* **WHAT YOU HAVE TO DO**
Which lines below contain "will"? Pull them out.
:::::
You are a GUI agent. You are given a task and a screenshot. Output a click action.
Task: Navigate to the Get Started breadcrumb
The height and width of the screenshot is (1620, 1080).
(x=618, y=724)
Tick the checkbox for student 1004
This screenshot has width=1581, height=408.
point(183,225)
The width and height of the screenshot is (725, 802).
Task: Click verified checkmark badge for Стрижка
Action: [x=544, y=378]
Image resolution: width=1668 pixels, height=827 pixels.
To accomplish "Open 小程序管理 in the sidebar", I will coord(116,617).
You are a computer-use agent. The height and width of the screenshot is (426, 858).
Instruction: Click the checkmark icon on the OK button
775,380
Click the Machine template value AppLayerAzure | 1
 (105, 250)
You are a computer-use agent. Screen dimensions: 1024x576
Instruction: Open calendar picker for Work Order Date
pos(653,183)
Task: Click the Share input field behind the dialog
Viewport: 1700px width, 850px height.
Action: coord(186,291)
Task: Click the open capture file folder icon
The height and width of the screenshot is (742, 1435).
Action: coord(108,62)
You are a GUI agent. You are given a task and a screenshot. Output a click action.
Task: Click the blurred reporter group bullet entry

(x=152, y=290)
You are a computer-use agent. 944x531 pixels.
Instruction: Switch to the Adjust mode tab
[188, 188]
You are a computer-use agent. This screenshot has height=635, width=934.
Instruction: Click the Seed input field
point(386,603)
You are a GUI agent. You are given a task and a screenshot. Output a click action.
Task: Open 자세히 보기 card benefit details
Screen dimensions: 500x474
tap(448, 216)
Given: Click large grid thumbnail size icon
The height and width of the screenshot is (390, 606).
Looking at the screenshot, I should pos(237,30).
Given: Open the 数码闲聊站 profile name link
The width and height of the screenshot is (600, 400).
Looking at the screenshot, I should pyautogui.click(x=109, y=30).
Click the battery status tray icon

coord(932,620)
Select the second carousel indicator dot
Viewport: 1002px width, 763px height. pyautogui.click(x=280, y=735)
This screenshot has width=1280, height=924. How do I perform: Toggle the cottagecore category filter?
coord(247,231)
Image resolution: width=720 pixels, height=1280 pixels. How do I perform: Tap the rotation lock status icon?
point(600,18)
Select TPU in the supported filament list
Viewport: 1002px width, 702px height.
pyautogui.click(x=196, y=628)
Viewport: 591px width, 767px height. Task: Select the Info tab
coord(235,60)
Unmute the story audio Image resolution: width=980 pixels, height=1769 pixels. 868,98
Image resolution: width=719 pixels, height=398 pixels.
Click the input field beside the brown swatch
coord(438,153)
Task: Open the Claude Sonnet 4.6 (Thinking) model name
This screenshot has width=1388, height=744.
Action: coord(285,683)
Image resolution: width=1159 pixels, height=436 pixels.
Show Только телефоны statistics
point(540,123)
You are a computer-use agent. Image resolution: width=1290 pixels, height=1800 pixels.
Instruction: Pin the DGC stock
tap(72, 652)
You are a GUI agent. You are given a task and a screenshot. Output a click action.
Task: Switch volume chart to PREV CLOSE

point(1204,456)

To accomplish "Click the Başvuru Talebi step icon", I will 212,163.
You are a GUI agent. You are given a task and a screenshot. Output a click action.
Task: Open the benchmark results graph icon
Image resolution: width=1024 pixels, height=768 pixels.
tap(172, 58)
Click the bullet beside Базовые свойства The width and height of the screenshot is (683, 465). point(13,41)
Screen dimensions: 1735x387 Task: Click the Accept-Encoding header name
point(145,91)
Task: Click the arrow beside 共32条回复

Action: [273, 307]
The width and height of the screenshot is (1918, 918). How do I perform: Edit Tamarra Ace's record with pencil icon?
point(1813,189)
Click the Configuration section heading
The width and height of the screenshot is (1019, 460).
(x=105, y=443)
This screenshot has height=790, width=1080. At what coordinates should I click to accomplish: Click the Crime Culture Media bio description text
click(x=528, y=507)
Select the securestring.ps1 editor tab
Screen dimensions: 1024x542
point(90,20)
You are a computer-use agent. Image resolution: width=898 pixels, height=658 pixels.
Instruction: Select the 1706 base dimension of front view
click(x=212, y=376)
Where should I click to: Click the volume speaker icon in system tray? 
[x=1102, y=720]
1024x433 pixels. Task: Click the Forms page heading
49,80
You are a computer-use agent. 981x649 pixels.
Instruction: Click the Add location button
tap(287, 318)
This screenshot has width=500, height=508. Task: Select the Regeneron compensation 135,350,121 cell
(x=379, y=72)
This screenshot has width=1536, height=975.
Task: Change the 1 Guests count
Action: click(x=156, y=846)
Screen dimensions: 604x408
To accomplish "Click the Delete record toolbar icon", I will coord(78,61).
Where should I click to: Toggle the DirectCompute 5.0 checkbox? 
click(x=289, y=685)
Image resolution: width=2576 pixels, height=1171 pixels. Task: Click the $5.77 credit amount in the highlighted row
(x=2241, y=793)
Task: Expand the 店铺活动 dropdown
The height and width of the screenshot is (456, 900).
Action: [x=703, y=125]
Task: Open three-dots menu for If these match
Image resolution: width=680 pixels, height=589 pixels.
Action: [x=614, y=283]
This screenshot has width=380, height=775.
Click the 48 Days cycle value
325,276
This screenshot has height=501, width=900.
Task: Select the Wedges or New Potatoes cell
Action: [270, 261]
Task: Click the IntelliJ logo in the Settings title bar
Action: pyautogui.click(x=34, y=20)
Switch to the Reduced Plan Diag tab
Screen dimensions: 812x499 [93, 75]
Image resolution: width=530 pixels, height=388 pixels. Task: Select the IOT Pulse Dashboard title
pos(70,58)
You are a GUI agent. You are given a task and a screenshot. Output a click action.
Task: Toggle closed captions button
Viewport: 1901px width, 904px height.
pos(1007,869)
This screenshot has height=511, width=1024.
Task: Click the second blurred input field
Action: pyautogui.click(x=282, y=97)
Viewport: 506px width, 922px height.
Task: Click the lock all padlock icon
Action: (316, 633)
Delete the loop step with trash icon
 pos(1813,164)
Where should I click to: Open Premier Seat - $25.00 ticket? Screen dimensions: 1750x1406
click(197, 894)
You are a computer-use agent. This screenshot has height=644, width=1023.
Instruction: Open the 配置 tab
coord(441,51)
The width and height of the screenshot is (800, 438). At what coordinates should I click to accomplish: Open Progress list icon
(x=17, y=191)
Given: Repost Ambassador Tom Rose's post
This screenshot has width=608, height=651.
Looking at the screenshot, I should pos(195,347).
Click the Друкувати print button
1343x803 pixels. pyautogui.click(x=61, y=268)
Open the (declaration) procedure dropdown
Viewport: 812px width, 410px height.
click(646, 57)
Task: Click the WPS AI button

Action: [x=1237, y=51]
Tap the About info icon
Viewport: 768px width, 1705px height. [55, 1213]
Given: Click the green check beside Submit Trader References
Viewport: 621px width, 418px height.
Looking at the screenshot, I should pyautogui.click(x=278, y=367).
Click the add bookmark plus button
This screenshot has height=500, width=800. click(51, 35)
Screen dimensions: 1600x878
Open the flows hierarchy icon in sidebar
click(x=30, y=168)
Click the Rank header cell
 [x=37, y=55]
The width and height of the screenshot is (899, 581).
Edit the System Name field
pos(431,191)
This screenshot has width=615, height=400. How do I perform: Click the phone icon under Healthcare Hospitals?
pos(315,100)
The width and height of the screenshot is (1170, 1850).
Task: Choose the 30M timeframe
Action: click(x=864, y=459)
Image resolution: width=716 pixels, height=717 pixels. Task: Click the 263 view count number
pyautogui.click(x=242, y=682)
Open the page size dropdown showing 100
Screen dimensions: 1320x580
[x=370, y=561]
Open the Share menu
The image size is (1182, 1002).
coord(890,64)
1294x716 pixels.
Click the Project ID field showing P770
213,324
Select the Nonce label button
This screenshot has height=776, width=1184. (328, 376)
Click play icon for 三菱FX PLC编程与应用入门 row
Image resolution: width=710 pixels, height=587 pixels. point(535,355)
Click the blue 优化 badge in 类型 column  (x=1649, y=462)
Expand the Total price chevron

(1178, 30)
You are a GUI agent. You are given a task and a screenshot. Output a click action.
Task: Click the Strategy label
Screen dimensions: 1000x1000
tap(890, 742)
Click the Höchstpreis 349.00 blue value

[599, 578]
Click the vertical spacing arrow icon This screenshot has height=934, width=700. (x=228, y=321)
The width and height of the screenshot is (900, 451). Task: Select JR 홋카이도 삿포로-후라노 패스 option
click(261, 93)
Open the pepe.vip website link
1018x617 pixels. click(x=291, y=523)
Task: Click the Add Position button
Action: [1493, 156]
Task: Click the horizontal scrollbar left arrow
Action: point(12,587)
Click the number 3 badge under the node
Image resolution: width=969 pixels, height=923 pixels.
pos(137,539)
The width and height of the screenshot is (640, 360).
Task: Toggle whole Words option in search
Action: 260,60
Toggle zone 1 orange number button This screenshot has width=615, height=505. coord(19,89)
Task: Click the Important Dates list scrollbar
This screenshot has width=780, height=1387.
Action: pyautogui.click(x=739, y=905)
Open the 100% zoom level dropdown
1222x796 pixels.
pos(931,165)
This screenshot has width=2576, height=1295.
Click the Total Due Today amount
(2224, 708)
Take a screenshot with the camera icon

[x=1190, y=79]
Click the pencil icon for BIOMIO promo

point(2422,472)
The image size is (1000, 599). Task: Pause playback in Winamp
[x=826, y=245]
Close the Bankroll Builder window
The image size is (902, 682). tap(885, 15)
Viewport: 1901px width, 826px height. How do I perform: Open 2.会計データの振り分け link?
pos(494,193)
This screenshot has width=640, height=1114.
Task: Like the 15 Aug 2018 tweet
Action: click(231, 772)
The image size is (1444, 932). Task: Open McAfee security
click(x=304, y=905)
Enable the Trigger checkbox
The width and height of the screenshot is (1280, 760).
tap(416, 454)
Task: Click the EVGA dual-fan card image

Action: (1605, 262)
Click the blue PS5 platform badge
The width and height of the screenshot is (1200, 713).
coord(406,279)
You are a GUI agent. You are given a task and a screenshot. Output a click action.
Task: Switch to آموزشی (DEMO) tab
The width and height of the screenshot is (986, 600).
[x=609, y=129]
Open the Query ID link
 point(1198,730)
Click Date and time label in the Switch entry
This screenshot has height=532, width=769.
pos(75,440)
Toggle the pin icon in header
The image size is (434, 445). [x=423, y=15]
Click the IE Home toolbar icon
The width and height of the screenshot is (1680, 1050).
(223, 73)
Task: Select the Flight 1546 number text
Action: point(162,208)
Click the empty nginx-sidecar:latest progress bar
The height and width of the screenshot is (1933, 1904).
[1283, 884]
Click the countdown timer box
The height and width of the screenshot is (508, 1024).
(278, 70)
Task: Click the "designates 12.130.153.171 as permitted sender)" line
:::::
* **PROBLEM SOLUTION**
To accomplish "Open 小程序管理 in the sidebar", I will coord(116,617).
To accomplish "Click the Başvuru Talebi step icon", I will 212,163.
To accomplish "Click the Delete record toolbar icon", I will coord(78,61).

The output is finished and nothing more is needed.